• Prompt:
Give again, unaltered, the lines of the listing below that run from the line having "Open help about" through the line having "Given: Click the AI Overview sparkle icon".

• Material for the task:
----------
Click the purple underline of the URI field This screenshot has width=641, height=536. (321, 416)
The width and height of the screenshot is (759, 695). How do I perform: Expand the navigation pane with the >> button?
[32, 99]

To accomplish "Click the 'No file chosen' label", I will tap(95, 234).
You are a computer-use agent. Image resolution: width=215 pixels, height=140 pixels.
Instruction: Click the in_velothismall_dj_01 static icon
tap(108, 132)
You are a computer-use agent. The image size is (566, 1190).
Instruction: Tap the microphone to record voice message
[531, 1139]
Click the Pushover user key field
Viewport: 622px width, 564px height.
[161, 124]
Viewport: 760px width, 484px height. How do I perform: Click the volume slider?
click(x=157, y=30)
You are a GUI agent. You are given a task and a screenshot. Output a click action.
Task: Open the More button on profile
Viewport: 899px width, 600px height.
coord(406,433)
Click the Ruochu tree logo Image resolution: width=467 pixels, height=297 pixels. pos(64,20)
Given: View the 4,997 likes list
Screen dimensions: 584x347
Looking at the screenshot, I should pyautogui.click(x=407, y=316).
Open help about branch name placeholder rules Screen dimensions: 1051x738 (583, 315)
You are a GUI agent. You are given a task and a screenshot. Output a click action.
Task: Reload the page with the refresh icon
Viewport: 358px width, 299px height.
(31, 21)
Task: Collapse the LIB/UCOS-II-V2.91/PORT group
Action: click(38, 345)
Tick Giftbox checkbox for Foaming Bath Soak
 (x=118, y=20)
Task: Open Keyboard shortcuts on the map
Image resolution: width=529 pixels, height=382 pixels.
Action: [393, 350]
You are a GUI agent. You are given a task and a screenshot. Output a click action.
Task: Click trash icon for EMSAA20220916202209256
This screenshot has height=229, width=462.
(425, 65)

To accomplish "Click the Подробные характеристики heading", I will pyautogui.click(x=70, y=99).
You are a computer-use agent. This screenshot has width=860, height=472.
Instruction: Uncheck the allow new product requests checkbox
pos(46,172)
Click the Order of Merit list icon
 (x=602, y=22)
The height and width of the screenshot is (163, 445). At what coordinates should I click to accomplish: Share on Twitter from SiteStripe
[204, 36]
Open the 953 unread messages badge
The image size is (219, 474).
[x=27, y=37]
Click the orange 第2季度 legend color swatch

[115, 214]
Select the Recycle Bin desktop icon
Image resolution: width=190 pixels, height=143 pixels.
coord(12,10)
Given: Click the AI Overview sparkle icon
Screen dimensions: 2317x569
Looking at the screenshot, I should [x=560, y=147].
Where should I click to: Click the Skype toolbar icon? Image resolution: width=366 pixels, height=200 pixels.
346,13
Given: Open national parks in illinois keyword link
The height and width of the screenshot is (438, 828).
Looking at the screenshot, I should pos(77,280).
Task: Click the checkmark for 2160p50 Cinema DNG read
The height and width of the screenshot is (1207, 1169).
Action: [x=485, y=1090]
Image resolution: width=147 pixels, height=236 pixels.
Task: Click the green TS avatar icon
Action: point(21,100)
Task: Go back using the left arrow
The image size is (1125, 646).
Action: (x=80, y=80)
----------
• Final answer:
Open help about branch name placeholder rules Screen dimensions: 1051x738 (583, 315)
You are a GUI agent. You are given a task and a screenshot. Output a click action.
Task: Reload the page with the refresh icon
Viewport: 358px width, 299px height.
(31, 21)
Task: Collapse the LIB/UCOS-II-V2.91/PORT group
Action: click(38, 345)
Tick Giftbox checkbox for Foaming Bath Soak
 (x=118, y=20)
Task: Open Keyboard shortcuts on the map
Image resolution: width=529 pixels, height=382 pixels.
Action: [393, 350]
You are a GUI agent. You are given a task and a screenshot. Output a click action.
Task: Click trash icon for EMSAA20220916202209256
This screenshot has height=229, width=462.
(425, 65)

To accomplish "Click the Подробные характеристики heading", I will pyautogui.click(x=70, y=99).
You are a computer-use agent. This screenshot has width=860, height=472.
Instruction: Uncheck the allow new product requests checkbox
pos(46,172)
Click the Order of Merit list icon
 (x=602, y=22)
The height and width of the screenshot is (163, 445). At what coordinates should I click to accomplish: Share on Twitter from SiteStripe
[204, 36]
Open the 953 unread messages badge
The image size is (219, 474).
[x=27, y=37]
Click the orange 第2季度 legend color swatch

[115, 214]
Select the Recycle Bin desktop icon
Image resolution: width=190 pixels, height=143 pixels.
coord(12,10)
Given: Click the AI Overview sparkle icon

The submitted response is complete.